== AIM OF THE TASK ==
List each line of the data that holds the string "computer", please.

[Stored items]
========================================================================

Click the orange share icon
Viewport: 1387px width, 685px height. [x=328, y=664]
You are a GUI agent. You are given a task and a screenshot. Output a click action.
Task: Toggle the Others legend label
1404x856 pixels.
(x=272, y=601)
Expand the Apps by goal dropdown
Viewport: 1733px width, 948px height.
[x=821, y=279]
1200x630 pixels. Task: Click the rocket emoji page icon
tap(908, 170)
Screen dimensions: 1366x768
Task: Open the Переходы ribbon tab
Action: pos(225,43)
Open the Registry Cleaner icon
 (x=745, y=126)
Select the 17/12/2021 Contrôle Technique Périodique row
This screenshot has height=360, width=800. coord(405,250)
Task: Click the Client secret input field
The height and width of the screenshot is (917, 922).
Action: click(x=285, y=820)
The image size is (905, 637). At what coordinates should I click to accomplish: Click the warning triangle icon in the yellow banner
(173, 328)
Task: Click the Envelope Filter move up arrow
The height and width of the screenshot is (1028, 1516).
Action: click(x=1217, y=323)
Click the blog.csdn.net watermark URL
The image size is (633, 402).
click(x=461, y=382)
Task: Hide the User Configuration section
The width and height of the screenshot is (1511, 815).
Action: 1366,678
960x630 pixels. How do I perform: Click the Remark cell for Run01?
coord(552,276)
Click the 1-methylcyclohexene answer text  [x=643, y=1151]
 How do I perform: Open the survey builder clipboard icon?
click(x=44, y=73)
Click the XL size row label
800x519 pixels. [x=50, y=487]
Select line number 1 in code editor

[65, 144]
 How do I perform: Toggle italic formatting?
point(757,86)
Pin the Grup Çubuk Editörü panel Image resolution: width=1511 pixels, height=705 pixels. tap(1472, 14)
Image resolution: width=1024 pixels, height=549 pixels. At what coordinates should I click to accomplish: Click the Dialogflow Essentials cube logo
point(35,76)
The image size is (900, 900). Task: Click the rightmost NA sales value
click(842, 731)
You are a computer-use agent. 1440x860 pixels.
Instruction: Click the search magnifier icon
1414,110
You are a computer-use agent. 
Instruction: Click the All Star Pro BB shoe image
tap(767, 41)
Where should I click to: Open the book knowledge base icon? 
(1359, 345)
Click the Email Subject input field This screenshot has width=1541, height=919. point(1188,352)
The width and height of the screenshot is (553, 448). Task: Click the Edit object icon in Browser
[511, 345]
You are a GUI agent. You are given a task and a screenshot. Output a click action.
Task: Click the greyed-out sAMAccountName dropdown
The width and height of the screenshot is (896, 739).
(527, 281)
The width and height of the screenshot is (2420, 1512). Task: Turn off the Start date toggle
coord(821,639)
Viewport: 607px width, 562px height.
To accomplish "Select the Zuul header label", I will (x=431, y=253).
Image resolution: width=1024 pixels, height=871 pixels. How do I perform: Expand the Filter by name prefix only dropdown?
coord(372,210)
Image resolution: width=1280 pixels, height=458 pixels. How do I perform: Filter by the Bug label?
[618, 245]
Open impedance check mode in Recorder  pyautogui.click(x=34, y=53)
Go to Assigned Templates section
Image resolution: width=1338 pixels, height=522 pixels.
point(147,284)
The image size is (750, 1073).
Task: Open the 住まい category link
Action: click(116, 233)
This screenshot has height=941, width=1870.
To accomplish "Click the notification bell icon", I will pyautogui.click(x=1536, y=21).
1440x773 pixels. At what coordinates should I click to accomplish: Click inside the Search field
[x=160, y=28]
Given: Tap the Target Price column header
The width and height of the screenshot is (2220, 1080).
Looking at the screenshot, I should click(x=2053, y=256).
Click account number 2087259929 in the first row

========================================================================

== TASK RESPONSE ==
You are a computer-use agent. 1440x860 pixels.
You are a computer-use agent. 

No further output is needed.